┌────────

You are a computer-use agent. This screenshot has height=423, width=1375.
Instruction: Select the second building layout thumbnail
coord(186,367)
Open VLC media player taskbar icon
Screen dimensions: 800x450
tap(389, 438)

└────────

An exact transcription of all the records is needed.

TASK OUTPUT:
You are a computer-use agent. This screenshot has height=423, width=1375.
Instruction: Select the second building layout thumbnail
coord(186,367)
Open VLC media player taskbar icon
Screen dimensions: 800x450
tap(389, 438)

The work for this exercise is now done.